I just got to the point where I understood your original response and then it changed. I had figured that I could give part one a fixed number of loopers by doing something like
|mysearch resulting in portCount, port
| append [|makeresults
| eval destport=mvrange(1,21)
| mvexpand destport
| streamstats count as portCount by dest_port
| eval looper = "f" . looper]
|sort 20 -count
Then I could multisearch on the 20 values.
But your second approach with just a straight up multisearch is easier to understand, I could set up my searches as
|mulitsearch | bigger search [|inputlookup test_loop_ports.csv | streamstats count as row|eventstats count as totalcount | head 1| tail 1 | where row<=totalcount | eval port=coalesce(port,"NA") | fields + port] | bigger search [inputlookup test_loop_ports.csv | streamstats count as row|eventstats count as totalcount | head 2| tail 1 | where row<=totalcount | eval port=coalesce(port,"NA") | fields + port]
(or even make a get_csvrow macro to be a little cleaner about it)
And then include enough multisearch clauses to exceed the number of ports that I could imagine showing up.
As to the final question, what is driving me is the need to do kmeans clustering by port. If I just feed kmeans all of the ports, then I do not get separate kmeans clustering for each port. This may apply to other outlier/clustering type searches as well
of course, you are correct! Thank you for the new command to use
and the head|tail pattern
Beware the blind use of the
head/tail. Unless you know FOR SURE exactly how many rows there are, you will need better mojo because , for example, using a 10-row lookup,
|head 10|tail 1, which is the last valid row, looks no different than
|head 20|tail 1, which would be a duplicated run.

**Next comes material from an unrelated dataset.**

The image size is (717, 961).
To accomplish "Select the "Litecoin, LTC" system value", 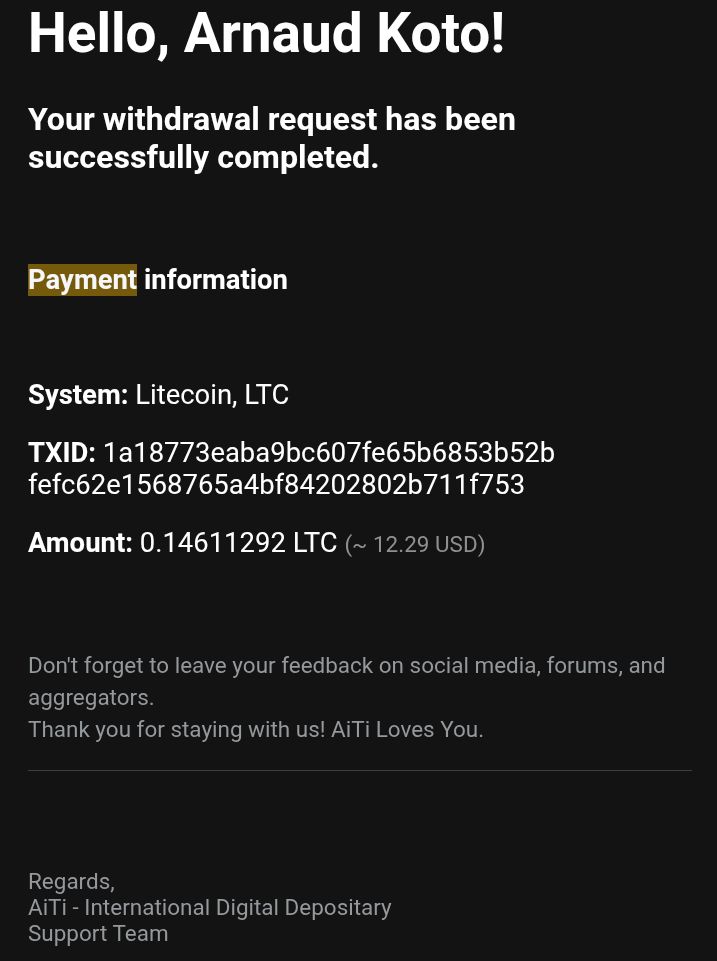I will [212, 395].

That is where the macro comes in handy:
|inputlookup testloopports.csv | eventstats count as totalcount | head $rownumber$ | tail 1 | where $rownumber$<=totalcount | fields + port | append [|makeresults | eval port="NA"] | stats max(port) as port
Turns out that multisearch doesn't work for me. Multisearch only accepts streaming commands, I think that my eventstats commands do not comply, so I get:
Error in 'multisearch' command:
Multisearch subsearches may only contain purely streaming operations
(subsearch 1 contains a non-streaming command.)
Fortunately, I can use the head|tail thing and just schedule 30 searches accepting that 10 or so may have no results when I search for port="NA"

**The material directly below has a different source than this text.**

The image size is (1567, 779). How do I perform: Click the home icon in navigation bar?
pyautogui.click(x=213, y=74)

You should be able to put your non-streaming command at the very end, outside of your multisearches, since you are surely doing the sameish thing. If you need to do a differentish thing, then you can tag each multisearch dataset uniquely and differentatiate on the outside at the end.
Unfortunately, the initial part of my search uses tstats on the Network_Traffic datamodel.
Splunk says that this is non-streaming.